Khiva Throughout the Centuries

Ancient Khiva is sited in the Khorezm region of Uzbekistan, 30 kilometers away from its regional center Urgench in the Amu-Darya’s lower reaches. Khiva is a unique open-air museum, the main pearl of the Khorezm oasis surrounded by the deserts, which stretches along the left strand of the Amu-Darya. For several centuries, Khiva was one of the major centers of the well-known caravan pathway called the Silk Road.

The Khiva history takes us thousands of years back. The city started its existence thanks to the Amu-Darya and the oases located along the left strand of the river. It was a perfect place to stop during the long caravan journey between the East and Europe. According to archaeological studies, the first settlement in that place was found almost 2,500 years ago. As the legend says, the city was built around the Kheyvak well, the water in which was said to taste amazing. The well was dug out by Sim, who was one of the sons of biblical Noah. You can see this well in the internal town of Khiva, Ichan-Kala.
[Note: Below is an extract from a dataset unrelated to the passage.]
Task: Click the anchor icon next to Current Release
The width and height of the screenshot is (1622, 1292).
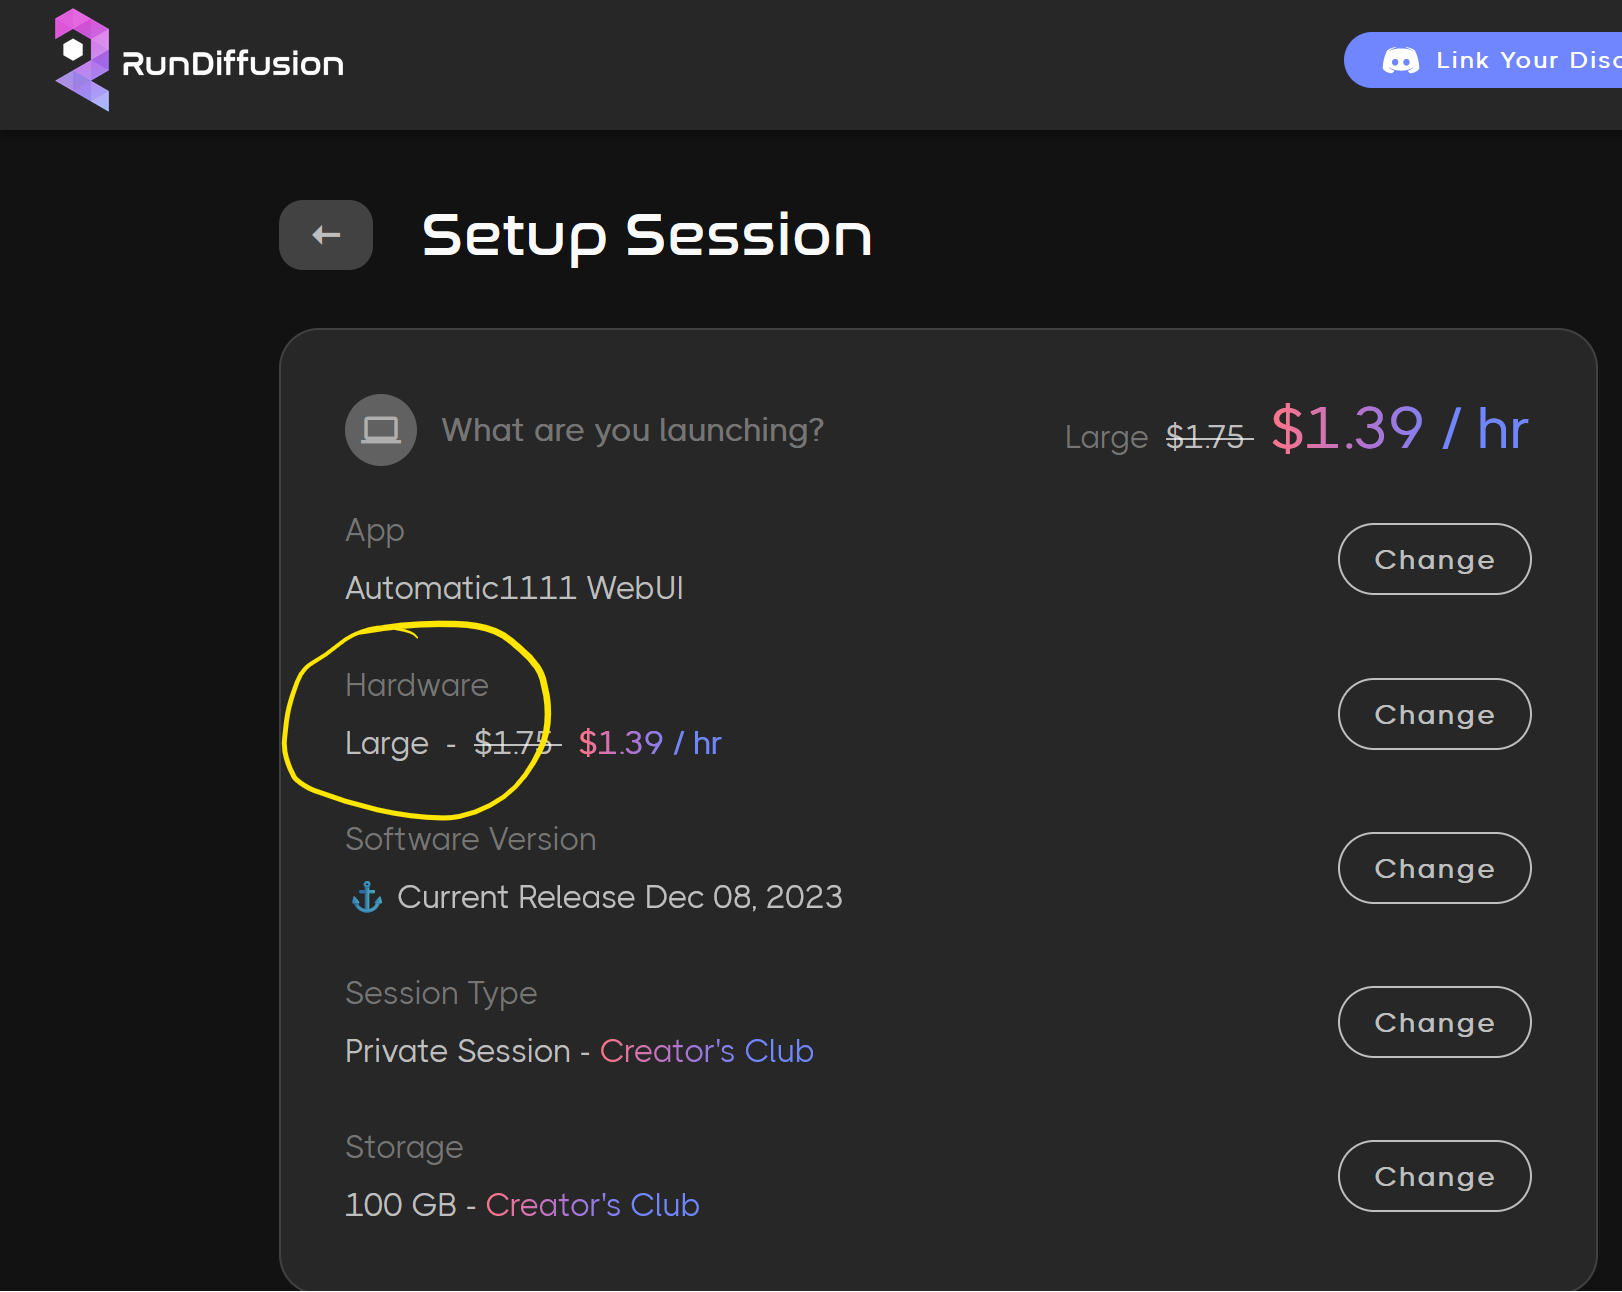Action: coord(367,897)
In V-VI centuries Khiva became a significant settlement. Over time, it became not just a place of rest for the caravans but also an essential cultural and commercial center. After 1598, when the Amu-Darya altered its direction and left the old Khorezm capital city Urgench without water, Khiva became a new capital of the highly developed and powerful Khorezm state. The city is perfectly preserved to this day, presenting to us many exceptional monuments of the distant and mysterious past.
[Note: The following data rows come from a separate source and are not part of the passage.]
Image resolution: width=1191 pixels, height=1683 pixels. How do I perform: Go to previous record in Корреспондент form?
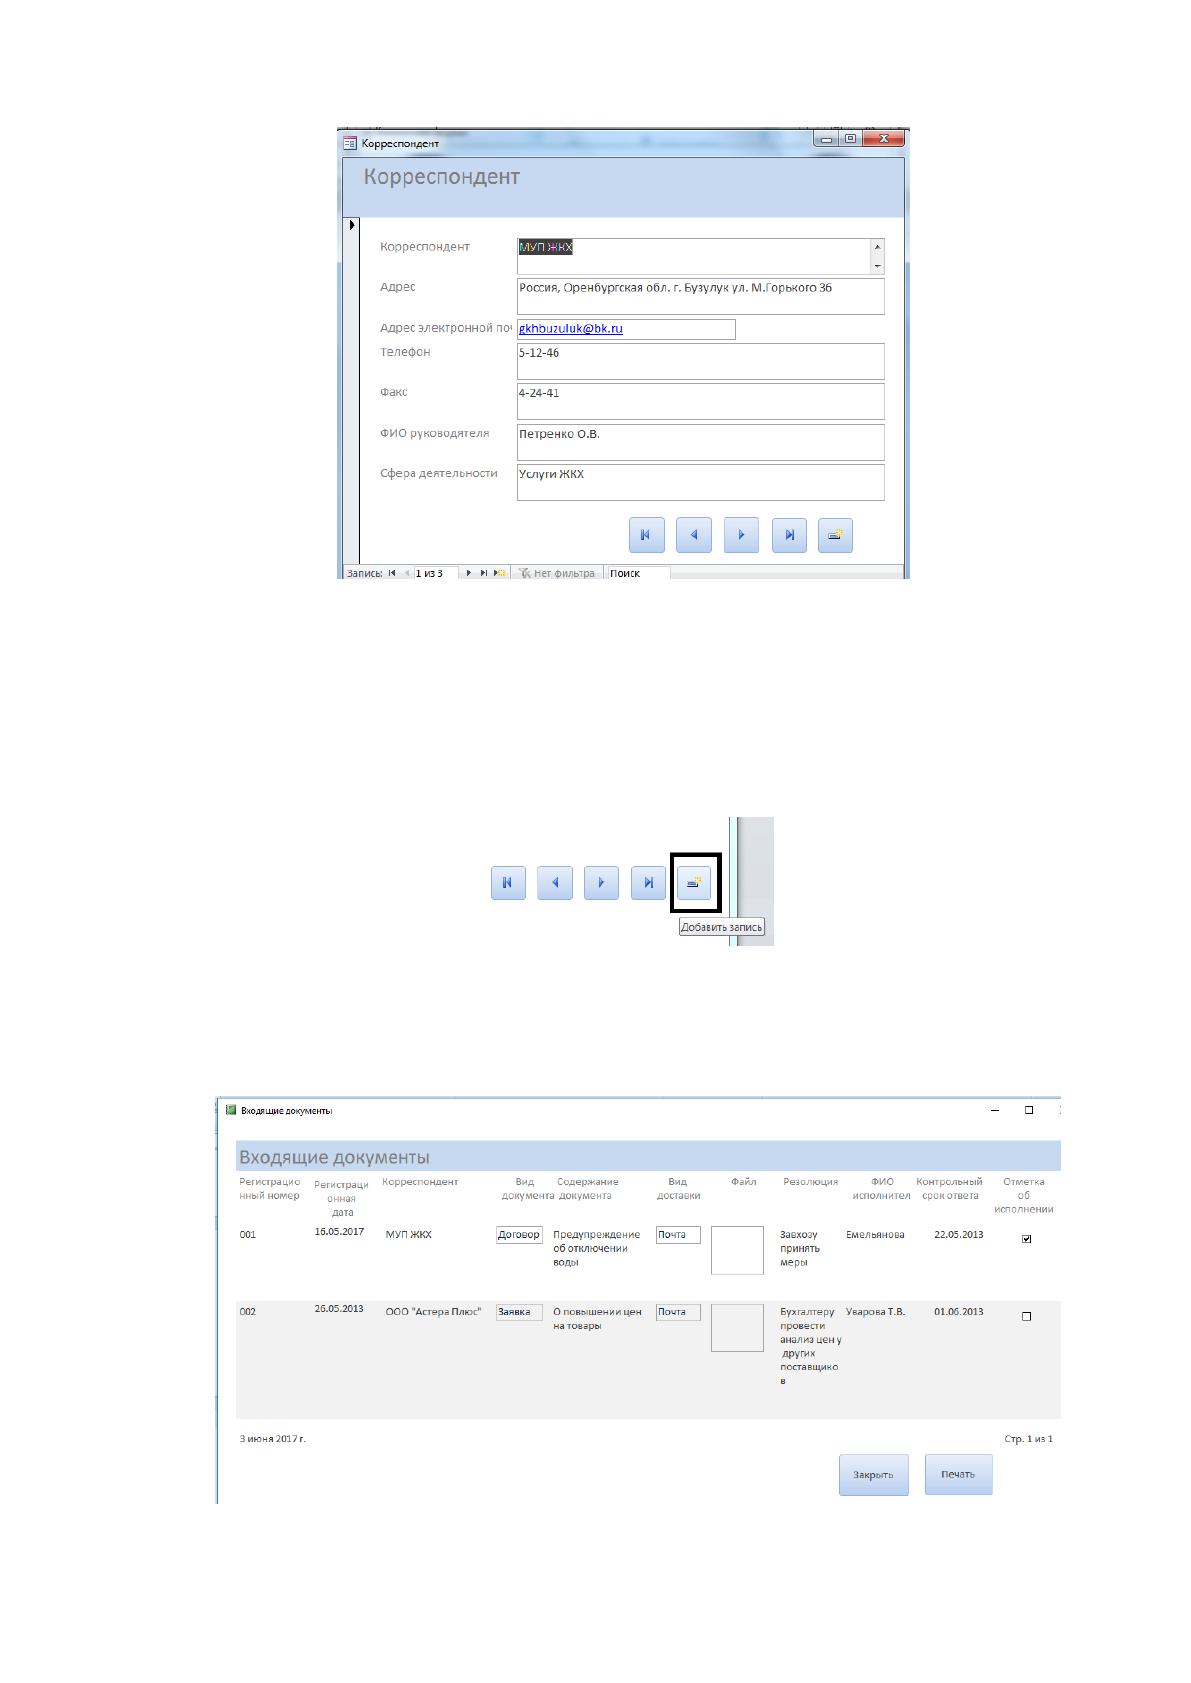coord(694,535)
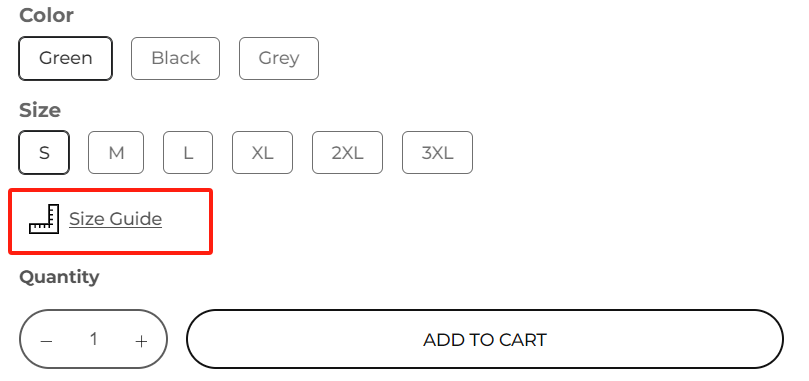Click the ruler icon beside Size Guide

click(x=44, y=219)
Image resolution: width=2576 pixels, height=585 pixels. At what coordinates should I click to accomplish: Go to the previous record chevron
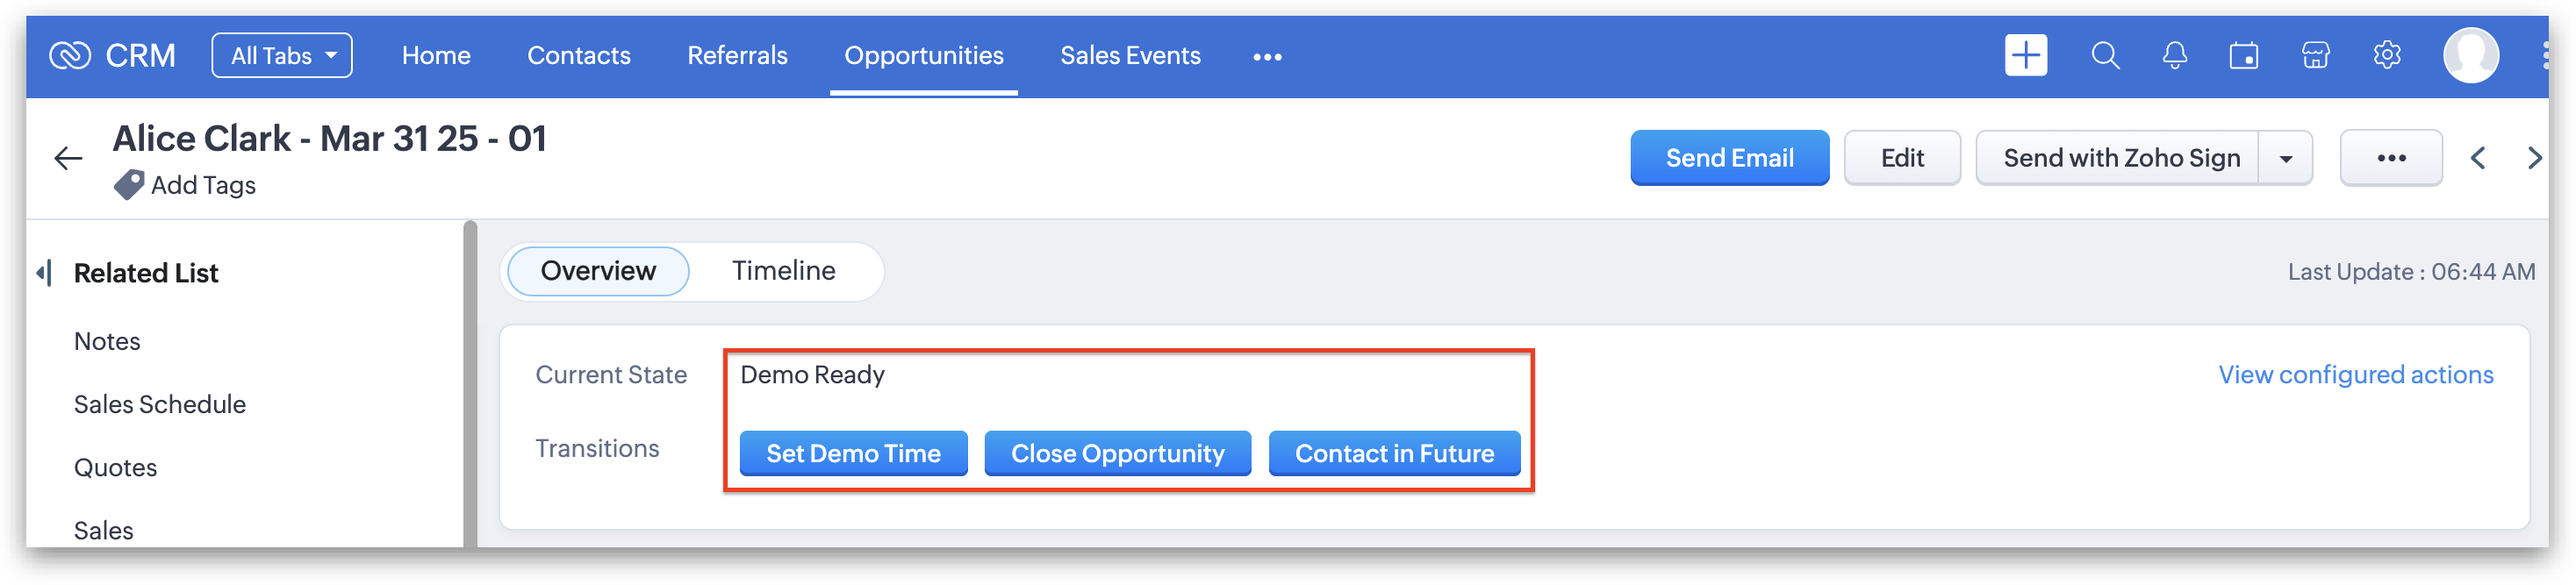pos(2478,158)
What You Will See in Khiva

When it comes to the city of Khiva photos aren’t enough. You need to personally see all the historical sights in order to feel that special oriental atmosphere.

The ancient inner city of Khiva is declared a part of the UNESCO World Heritage. It is called Ichan-Kala and is enclosed by mighty walls. The Old Town is very small, so a half of the day would probably be enough to explore it. After visiting Khiva, you can easily imagine how other cities of Central Asia looked many years ago.

You can enter the Old Town through one of the four gates. Palvan Darwaza, or the Eastern Gates, were built in 1804-1806 and were called “Slave Gates” because local slave traders used them at that time.


Among all the structures of ancient Khiva, the Kalta-Minar minaret attracts most attention. Its beautiful glazed tiles and fantastic majolica show the talent of the skillful Uzbek artists. Kalta-Minar is translated as “short”. Initially, it was expected to become the highest minaret in the East. But after Muhammad Amin Khan’s death in 1855, the construction ceased at the height of 29 meters. The reasons for ending the construction, of course, are covered with mystery and legends. But the fact remains – the largest minaret of the East remains unfinished.


Local People and Crafts

One of the main attractions in Khiva is its locals – people who have been living here for more than one generation, who love their land and, above all, protect the legacy of their ancestors. Their houses are always welcoming, and their smiles are warm. They live in the heart of their family’s history. Just like their ancestors, they greet travelers with a smile and an open heart.

People in Khiva are extremely talented. Every tourist who comes here can buy souvenirs related to the following arts and crafts:

  • wood carving;
  • embroidery;
  • pottery;
  • wood painting;
  • handmade ceramics;
  • embossing and engraving;


While walking the streets of Khiva, you catch yourself thinking that modern civilization is very far away with all its haste and noise. But here, in the heart of a calm and peaceful atmosphere, you can truly have rest for both your body and soul.